These well entrenched constitutional protections and presumptions against 
retroactive application of legislation establish that 18 U.S.C. §2255 in effect at the time 
of the alleged conduct applies to the instant action, and not the amended version. See 
endnote 1 hereto. 
I. B. Not only is there no clear express intent stating that the statute is to apply 
retroactively, but applying the current version of the statute, as amended in 2006, would 
be in clear violation of the Ex Post Facto Clause of the United States Constitution as it 
would be applied to events occurring before its enactment and would increase the penalty 
or punishment for the alleged crime. U.S. Const. Art. 1, §9, cl. 3, §10, cl. 1. U.S. v.

_Provided data_
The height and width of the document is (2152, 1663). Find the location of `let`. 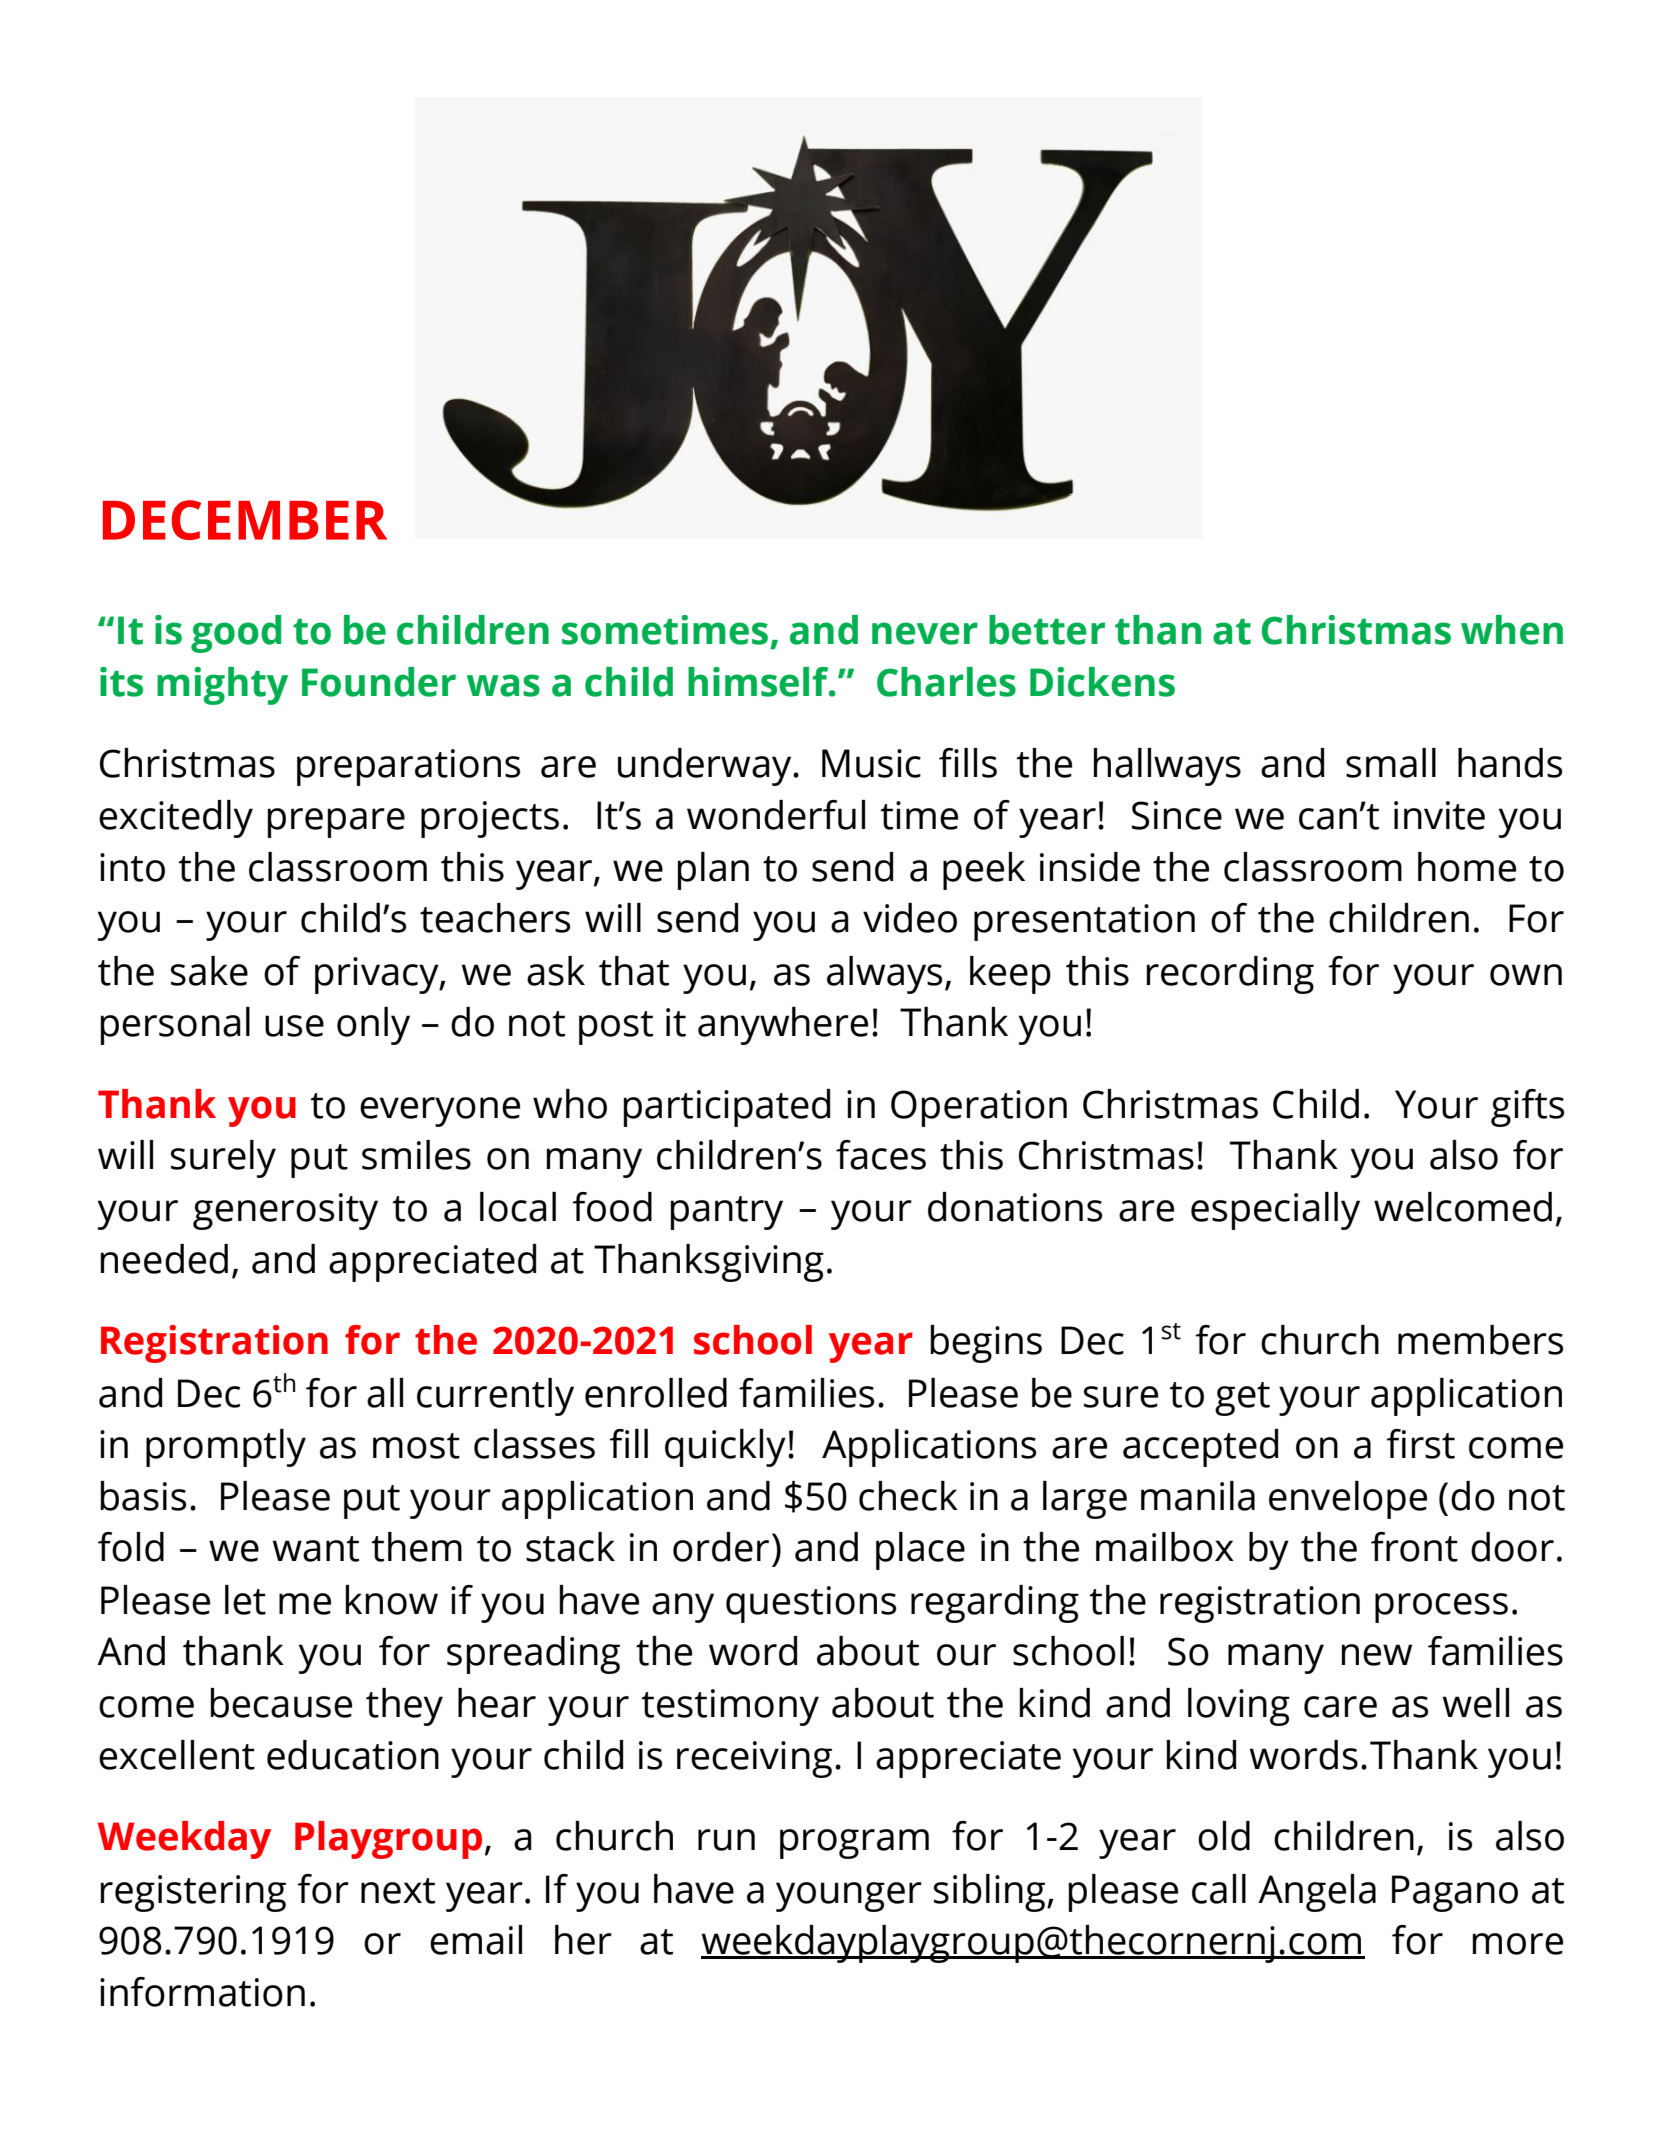

let is located at coordinates (245, 1600).
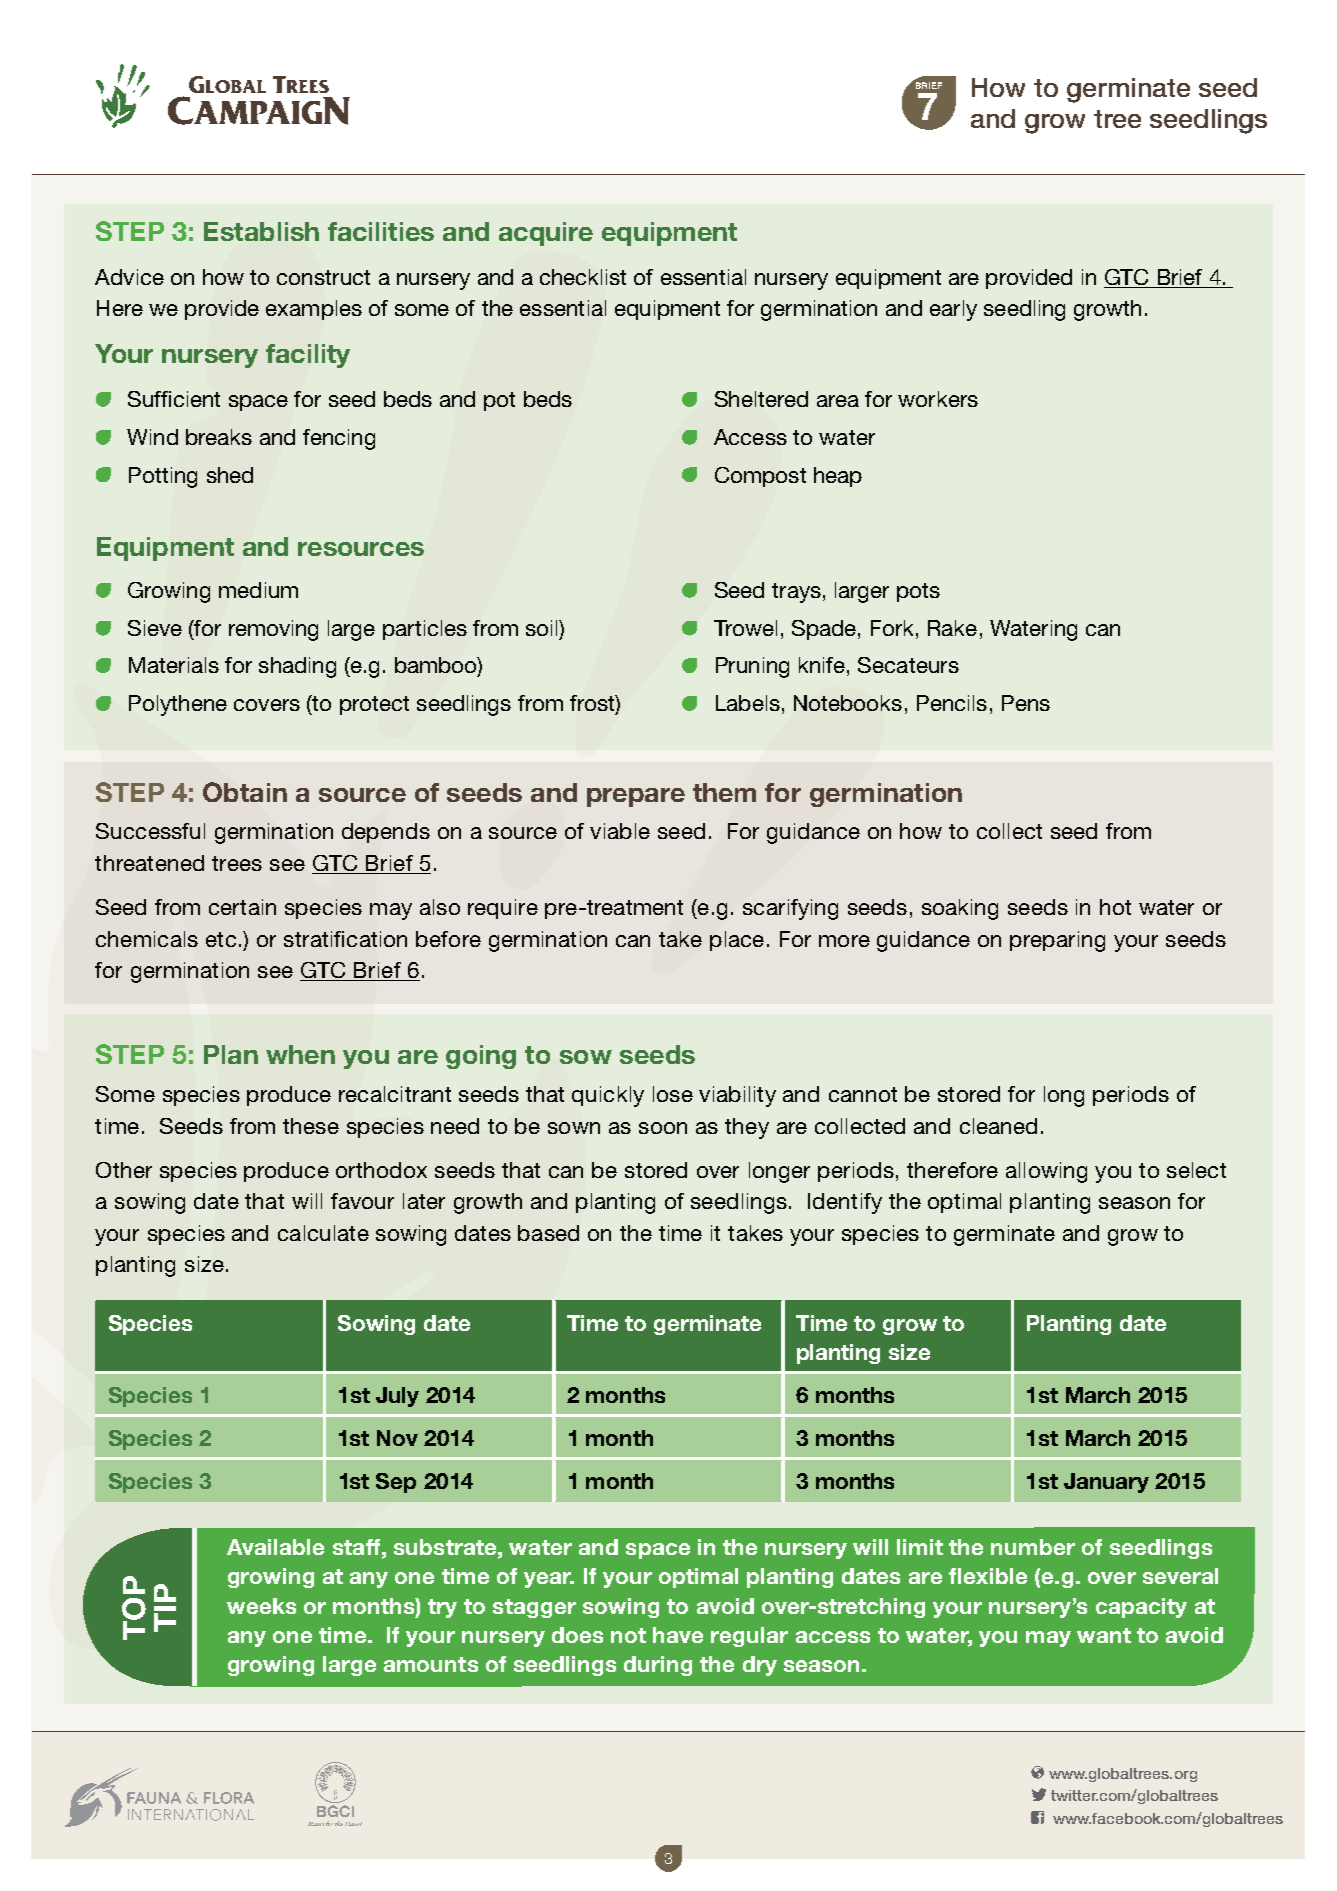  I want to click on allowing, so click(1046, 1172).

_Given instruction_
Answer these questions about the legal argument above, one line each:
(a) Which version of 18 U.S.C. §2255 applies to the instant action?
(b) In what year was the statute amended?
(c) Which clause of the United States Constitution would applying the current version violate?

_Full answer_
(a) The version in effect at the time of the alleged conduct, not the amended version.
(b) 2006.
(c) The Ex Post Facto Clause.